REQUIREMENTS. Copy the material word for word, beginning at the line that contains "The image size is (1456, 819)." and ending after the line that contains "Click the memory usage progress bar".

RECORDS PROVIDED.
* * * * *

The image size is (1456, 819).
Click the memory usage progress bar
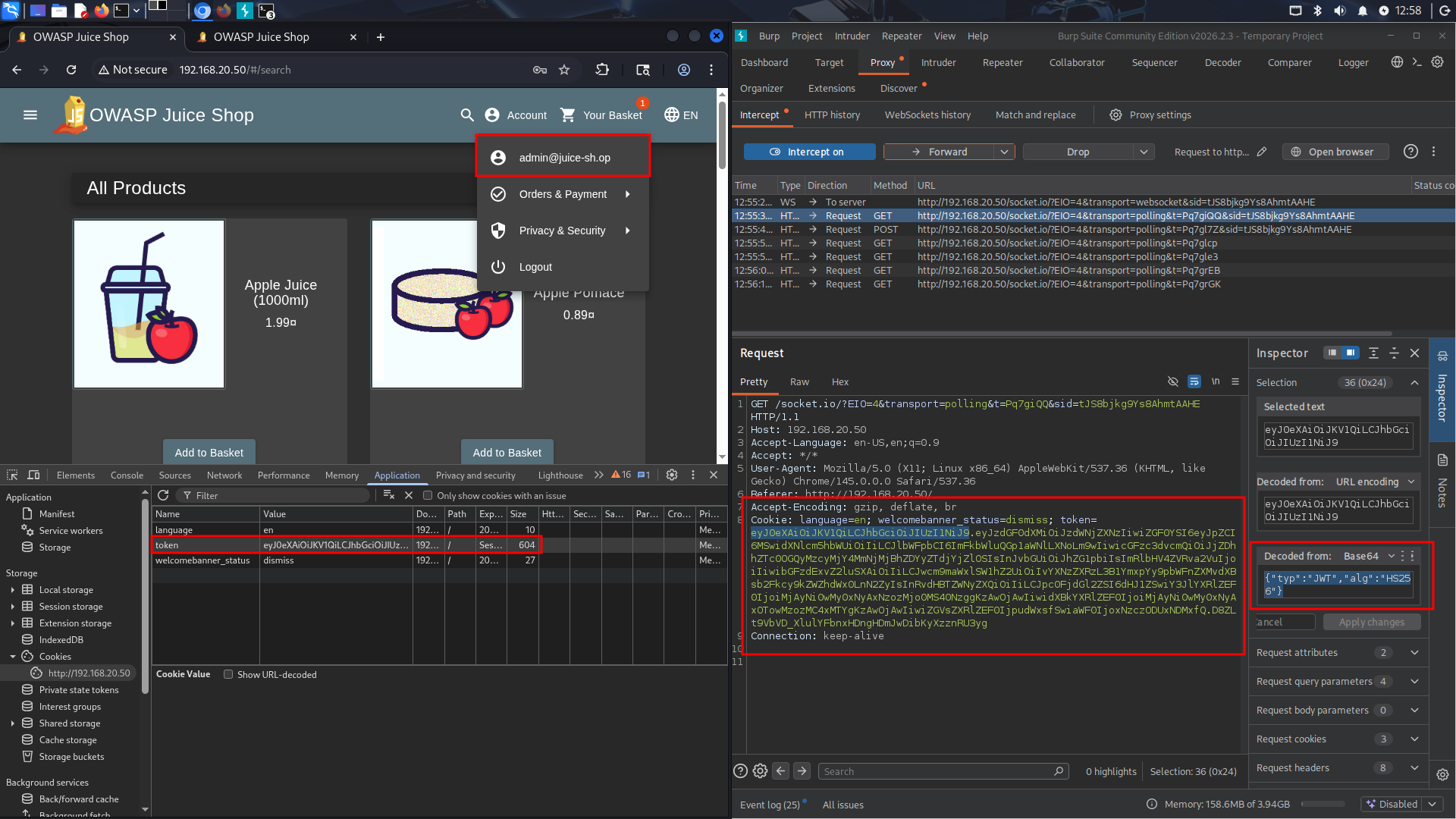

* * * * *

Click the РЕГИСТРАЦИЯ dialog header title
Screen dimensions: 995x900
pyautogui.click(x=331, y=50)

* * * * *

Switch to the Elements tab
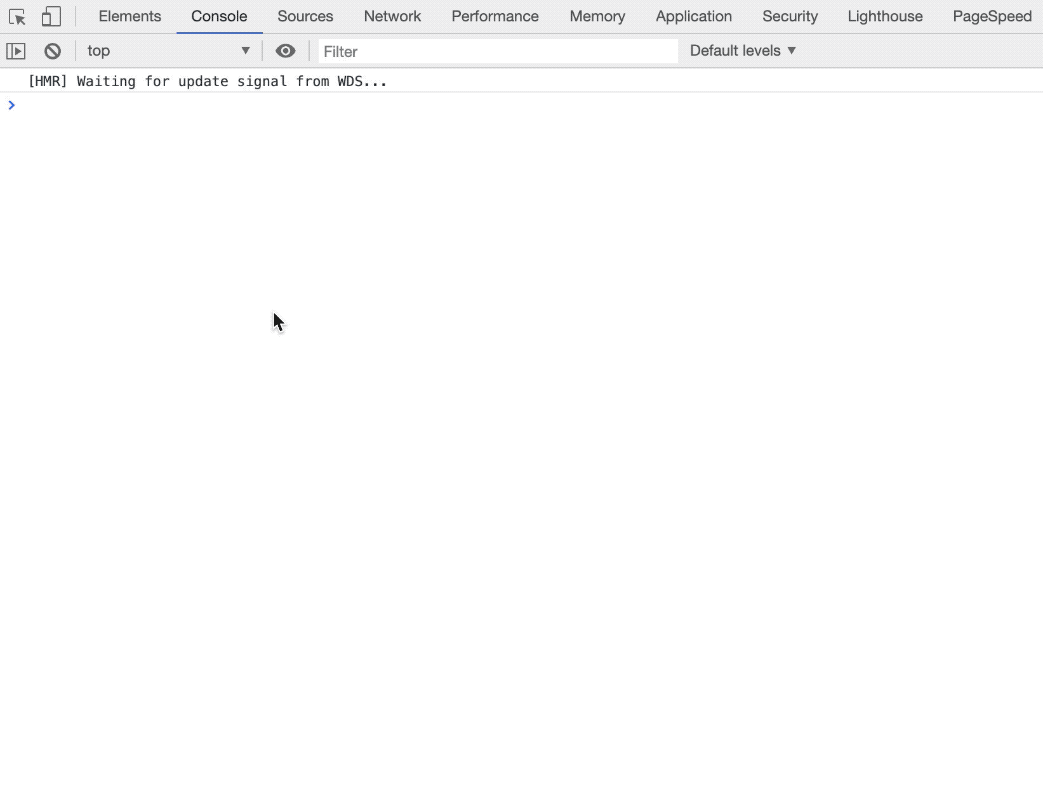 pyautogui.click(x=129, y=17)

* * * * *

TASK RESPONSE.
The image size is (1456, 819).
Click the memory usage progress bar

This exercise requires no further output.